И сил у него тоже стало меньше. Он по-прежнему работал с утра до ночи. В его руках все время был какой-нибудь инструмент. Кончив работу в кузнице, он сразу шел к тому месту, куда мы навезли год назад строительного леса и камня. И там он сразу же начинал тесать для стройки разные бревна и плашки.
Но сил у него стало меньше. Это видно было каждому. Он уже с трудом ворочал бревна и все чаще выпрямлял свою маленькую спину, делая передышки. А в груди у него сипело и хрипело. Это от табаку и водки. Главное — от водки. Слишком уж часто прикладывался он к ней. Не было воскресенья, чтобы он не вылил в свою глотку все, что заработал за неделю.
Даже херра Куркимяки стал это замечать. Однажды он зашел в рабочий домик как раз в такое время, когда Пааво сидел на своей койке, уставившись осоловевшими глазами в стену напротив. Это было в воскресенье, а накануне, в субботу, он не успел обтесать все те плашки, за которые взялся, хотя и пообещал это хозяину. Он забыл, что он уже не тот, кем был раньше, и сказал хозяину про ту кладку, которая загораживала дорогу:
— Это все я сделаю сегодня, чтобы убрать с дороги.
Он старался сделать, но не сделал. Он забыл, что с каждым днем у него все больше и больше уходит времени на то, чтобы выждать, пока успокоится сипенье и хрип в груди.
И он не сделал того, что обещал хозяину, не стесал всей кучи. В другой раз он бы потратил на это еще ночь и даже воскресный день, потому что он обязательно доводил до конца все то, что обещал.

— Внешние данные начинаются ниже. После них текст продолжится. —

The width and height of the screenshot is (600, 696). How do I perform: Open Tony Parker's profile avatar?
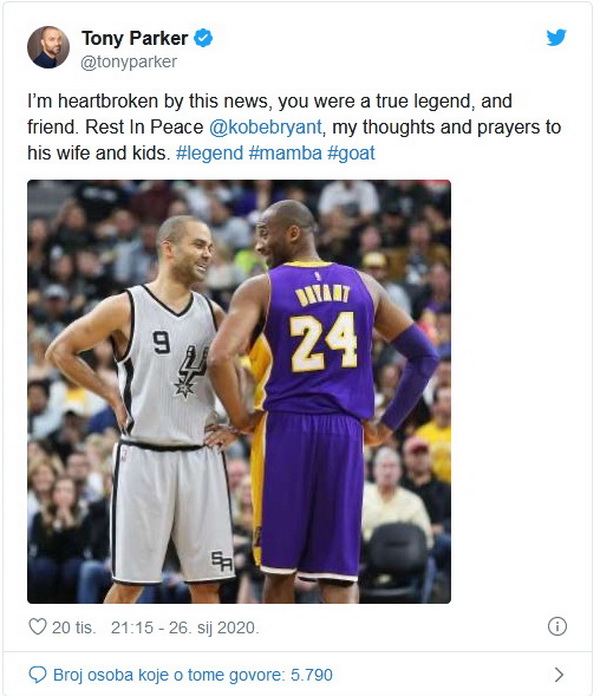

А на этот раз слишком велика оказалась груда бревен и слишком слабы оказались силы в его маленьком теле, которое сжималось и сжималось с каждым годом.
Он прохрипел над этими бревнами до глубокой ночи, но потом все-таки пришел домой и лег на койку, не раздеваясь, в шерстяном свитере, тужурке и штанах. А утром он вспомнил, что этот день воскресный и что пришла пора пропить заработанное за неделю. Он не считался с тем, что вино подорожало. Ему важно было пропить заработанное. А коровница Кэртту Лахтинен всегда имела пару бутылок наготове.

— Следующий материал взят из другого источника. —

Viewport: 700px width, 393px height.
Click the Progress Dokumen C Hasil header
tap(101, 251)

И вот он сидел так на койке, уставясь светлыми, как озерная вода, глазами в стенку, а херра Куркимяки вошел, увидел его в таком виде и вспомнил то, что тот обещал накануне. И он стал ругать его и кричать тонким голосом и даже топнул несколько раз ногой:
— Тебе в солдаты, может быть, захотелось? Так живо пойдешь у меня! Совсем выгоню к чорту, чтобы и духу твоего не осталось! Не нужно мне лентяев!
И он ушел очень сердитый. А Пааво продолжал сидеть, как сидел, хотя два старика-поденщика и Кэртту все еще стояли навытяжку, напуганные сердитым голосом хозяина. Пааво продолжал смотреть на стенку перед собой, но только глаза его начали вдруг как-то странно блестеть.
Никогда я раньше не видал его плачущим, а тут вдруг слезы сразу переполнили его глаза и хлынули через морщинки, собравшиеся гармошкой, на его рыхлые желтые щеки. Так он сидел, глядя в стену, а из глаз его ручьем бежали слезы, такие же светлые, как глаза. Они стекали по его щекам на маленький круглый подбородок, на старый коричневый шарф, которым была обернута его сухая шея, на шерстяной свитер и дальше вниз, на старые суконные брюки и загнутые крючками сапоги.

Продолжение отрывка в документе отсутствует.